• [TASK BRIEF] From the entries that follow, gather each line holding the word "computer".

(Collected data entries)
+--
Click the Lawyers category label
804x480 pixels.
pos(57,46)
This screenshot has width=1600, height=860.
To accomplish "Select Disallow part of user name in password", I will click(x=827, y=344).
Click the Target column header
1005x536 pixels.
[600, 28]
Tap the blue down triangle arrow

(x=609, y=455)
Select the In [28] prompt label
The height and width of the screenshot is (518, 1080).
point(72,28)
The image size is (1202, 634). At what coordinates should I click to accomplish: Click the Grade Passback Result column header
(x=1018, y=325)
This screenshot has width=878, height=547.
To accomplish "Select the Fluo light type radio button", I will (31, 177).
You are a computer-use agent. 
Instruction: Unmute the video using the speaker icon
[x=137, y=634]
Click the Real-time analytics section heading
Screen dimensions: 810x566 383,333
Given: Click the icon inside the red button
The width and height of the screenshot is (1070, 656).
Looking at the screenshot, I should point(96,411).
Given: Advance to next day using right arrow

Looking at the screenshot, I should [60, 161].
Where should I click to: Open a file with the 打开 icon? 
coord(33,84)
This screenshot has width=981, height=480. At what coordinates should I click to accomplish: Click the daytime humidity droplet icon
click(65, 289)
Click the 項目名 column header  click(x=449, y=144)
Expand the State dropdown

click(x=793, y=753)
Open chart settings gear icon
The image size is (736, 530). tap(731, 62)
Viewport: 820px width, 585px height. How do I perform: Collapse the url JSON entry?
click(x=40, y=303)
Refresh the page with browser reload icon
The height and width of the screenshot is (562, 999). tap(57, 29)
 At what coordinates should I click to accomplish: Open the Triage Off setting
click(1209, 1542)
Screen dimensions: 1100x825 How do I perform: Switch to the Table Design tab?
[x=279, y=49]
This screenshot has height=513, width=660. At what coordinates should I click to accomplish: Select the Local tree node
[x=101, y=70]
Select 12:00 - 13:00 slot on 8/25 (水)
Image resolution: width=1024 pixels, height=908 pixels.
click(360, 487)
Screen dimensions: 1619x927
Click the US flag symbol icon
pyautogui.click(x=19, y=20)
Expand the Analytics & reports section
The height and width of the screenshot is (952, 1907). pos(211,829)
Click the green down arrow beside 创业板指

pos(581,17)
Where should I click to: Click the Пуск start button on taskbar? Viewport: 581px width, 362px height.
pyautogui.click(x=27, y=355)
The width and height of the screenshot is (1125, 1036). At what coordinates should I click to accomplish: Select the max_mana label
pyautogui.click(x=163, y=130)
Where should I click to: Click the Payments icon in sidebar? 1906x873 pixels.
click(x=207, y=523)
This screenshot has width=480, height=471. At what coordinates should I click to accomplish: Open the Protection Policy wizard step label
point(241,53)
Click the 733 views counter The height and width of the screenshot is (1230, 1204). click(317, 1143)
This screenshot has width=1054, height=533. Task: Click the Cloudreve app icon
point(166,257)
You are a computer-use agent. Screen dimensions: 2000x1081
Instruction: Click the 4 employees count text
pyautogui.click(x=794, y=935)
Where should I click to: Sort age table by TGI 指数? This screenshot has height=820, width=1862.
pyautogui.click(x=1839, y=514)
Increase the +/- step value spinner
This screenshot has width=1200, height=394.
+--
• [ANSWER SECTION]
You are a computer-use agent. 
You are a computer-use agent. Screen dimensions: 2000x1081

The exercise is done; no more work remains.